(Entries taken from a collection)
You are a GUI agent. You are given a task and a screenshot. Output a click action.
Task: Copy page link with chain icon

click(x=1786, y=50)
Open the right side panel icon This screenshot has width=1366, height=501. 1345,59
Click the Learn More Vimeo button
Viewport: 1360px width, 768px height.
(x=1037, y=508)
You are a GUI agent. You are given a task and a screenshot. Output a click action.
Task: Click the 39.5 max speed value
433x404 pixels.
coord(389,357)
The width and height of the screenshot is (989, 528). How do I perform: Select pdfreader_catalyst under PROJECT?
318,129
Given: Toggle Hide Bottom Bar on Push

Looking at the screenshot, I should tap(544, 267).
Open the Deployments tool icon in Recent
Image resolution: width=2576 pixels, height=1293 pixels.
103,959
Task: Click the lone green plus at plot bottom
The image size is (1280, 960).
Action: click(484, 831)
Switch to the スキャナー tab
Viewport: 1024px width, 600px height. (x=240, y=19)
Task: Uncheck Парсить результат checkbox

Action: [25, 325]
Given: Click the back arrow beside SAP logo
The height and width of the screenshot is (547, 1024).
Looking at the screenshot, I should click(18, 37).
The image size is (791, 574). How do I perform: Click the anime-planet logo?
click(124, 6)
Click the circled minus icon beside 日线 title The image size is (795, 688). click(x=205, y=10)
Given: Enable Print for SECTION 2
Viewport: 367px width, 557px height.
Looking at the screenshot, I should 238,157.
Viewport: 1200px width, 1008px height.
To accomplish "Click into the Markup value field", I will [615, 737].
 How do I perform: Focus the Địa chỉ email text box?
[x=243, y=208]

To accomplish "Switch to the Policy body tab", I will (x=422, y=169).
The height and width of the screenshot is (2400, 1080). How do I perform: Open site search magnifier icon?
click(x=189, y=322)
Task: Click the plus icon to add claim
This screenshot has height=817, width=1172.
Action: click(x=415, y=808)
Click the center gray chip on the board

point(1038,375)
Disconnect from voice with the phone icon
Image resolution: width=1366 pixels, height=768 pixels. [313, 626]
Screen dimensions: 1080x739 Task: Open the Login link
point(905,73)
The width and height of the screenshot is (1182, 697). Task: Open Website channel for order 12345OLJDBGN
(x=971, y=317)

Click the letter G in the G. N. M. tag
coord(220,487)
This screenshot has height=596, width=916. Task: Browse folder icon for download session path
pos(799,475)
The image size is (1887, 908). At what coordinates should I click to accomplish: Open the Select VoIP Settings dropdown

(Requirement) Shift the items from the start through the line with "(x=1037, y=508)" by adding 91 to every coordinate in the answers. Write out all those lines again, requests included.

(Answer below)
You are a GUI agent. You are given a task and a screenshot. Output a click action.
Task: Copy page link with chain icon

click(x=1877, y=141)
Open the right side panel icon This screenshot has width=1366, height=501. 1436,150
Click the Learn More Vimeo button
Viewport: 1360px width, 768px height.
(x=1128, y=599)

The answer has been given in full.